- _TEXTE DU DOCUMENT_
Eau de boudin

Un film à propos duquel ne viennent que des adjectifs est un film qui n’offre aucune prise. On voudrait plutôt décrire les personnages de Paperboy qu’en raconter l’intrigue : le jeune Jack Jansen (Zac Efron) et son frère aîné (Matthew McConaughey), le tueur qu’interprète John Cusack et son admiratrice incarnée par Nicole Kidman. Tous quatre sont caractérisés mais non motivés, ce qui est aussi commun dans un roman qu’inconfortable dans un film de fiction. L’enquête les révèlera mais ne fera évoluer que Jack, lui que le titre désigne sans lui donner plus d’importance que les autres. Devrait-il témoigner pour eux, raconter la véritable histoire de cet enchaînement de faits divers dont, on nous le dit à la fin, il fera plus tard un livre ? La place du narrateur est déjà prise par Anita, dont la voix plus âpre qu’envoûtante exclut la pudibonderie, jamais la délicatesse. Le détachement affecté du personnage composé par Macy Gray témoigne de son affection, sa façon de mettre les pieds dans le plat de l’acuité de son regard. Elle ne joue presque aucun rôle dans l’aventure, ne demande rien, sinon de l’argent contre un témoignage qu’elle décrit d’emblée comme inutile : confirmation d’un récit si peu romancé que « tout y est vrai ». Elle peut tout dire, contrairement aux protagonistes. Elle n’est habitée par aucun démon, n’attire pas les regards, ne s’y prête pas. Elle n’a donc pas à faire mine de ne pas les voir, ni à suivre une idée fixe pour qu’ils lui deviennent effectivement indifférents.

[Enregistrements de pointage pour texte et éléments]
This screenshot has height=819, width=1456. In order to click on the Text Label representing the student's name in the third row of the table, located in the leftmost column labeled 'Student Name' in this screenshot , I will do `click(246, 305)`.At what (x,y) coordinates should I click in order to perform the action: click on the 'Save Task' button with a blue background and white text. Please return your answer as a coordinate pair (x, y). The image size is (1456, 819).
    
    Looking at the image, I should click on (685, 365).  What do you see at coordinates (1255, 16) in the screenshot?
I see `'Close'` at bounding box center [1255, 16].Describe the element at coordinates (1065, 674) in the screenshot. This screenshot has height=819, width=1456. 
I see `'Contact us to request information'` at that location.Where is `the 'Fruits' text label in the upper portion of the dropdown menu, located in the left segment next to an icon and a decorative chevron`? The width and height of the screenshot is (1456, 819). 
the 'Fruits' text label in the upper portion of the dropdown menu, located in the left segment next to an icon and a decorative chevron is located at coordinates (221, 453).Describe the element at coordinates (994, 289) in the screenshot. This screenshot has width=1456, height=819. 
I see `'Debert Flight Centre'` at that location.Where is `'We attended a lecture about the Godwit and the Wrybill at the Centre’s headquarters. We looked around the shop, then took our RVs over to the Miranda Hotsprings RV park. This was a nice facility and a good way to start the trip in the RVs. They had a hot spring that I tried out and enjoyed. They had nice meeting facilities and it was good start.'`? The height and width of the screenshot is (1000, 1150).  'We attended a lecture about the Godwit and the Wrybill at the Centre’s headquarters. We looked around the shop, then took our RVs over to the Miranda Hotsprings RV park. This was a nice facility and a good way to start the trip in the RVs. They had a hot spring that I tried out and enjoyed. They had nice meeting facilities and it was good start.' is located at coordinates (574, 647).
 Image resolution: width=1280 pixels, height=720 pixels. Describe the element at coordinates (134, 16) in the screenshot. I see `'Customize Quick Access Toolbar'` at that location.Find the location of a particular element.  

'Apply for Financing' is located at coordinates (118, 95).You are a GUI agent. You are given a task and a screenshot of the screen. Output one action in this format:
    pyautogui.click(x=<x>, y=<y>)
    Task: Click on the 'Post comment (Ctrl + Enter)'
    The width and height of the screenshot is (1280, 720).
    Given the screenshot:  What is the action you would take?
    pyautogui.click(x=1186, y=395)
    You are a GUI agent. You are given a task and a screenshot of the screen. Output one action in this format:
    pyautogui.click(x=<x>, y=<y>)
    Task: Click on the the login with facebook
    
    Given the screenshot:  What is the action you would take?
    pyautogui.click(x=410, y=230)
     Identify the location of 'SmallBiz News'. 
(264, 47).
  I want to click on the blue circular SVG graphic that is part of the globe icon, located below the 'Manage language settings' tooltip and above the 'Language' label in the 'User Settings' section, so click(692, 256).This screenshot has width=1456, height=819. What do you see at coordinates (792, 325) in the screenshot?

- _À FAIRE_
(a) Réécrivez en plus court le paragraphe de la critique de Paperboy qui commence par « Un film à propos duquel », en gardant ses faits principaux.
(b) Dans la critique de Paperboy, quel acteur joue le tueur ?

- _RÉPONSES DONNÉES_
(a) Un film qui n'inspire que des adjectifs n'offre aucune prise. Paperboy pousse à décrire ses personnages plutôt que son intrigue : le jeune Jack Jansen (Zac Efron), son frère aîné (Matthew McConaughey), le tueur joué par John Cusack et son admiratrice jouée par Nicole Kidman. Tous quatre sont caractérisés mais non motivés, chose courante dans un roman mais inconfortable dans un film de fiction. L'enquête les révèle, mais seul Jack évolue. Le titre le désigne sans lui donner plus d'importance qu'aux autres, et on apprend à la fin qu'il tirera plus tard un livre de ces faits divers. La place de narratrice revient pourtant à Anita, jouée par Macy Gray. Sa voix âpre exclut la pudibonderie, jamais la délicatesse. Son détachement affecté montre son affection, et sa franchise l'acuité de son regard. Elle ne joue presque aucun rôle dans l'aventure. Elle ne demande que de l'argent contre un témoignage qu'elle dit d'emblée inutile, puisque dans ce récit « tout y est vrai ». Contrairement aux protagonistes, elle peut tout dire : aucun démon ne l'habite, elle n'attire pas les regards et n'a pas à faire mine de ne pas les voir.

(b) John Cusack.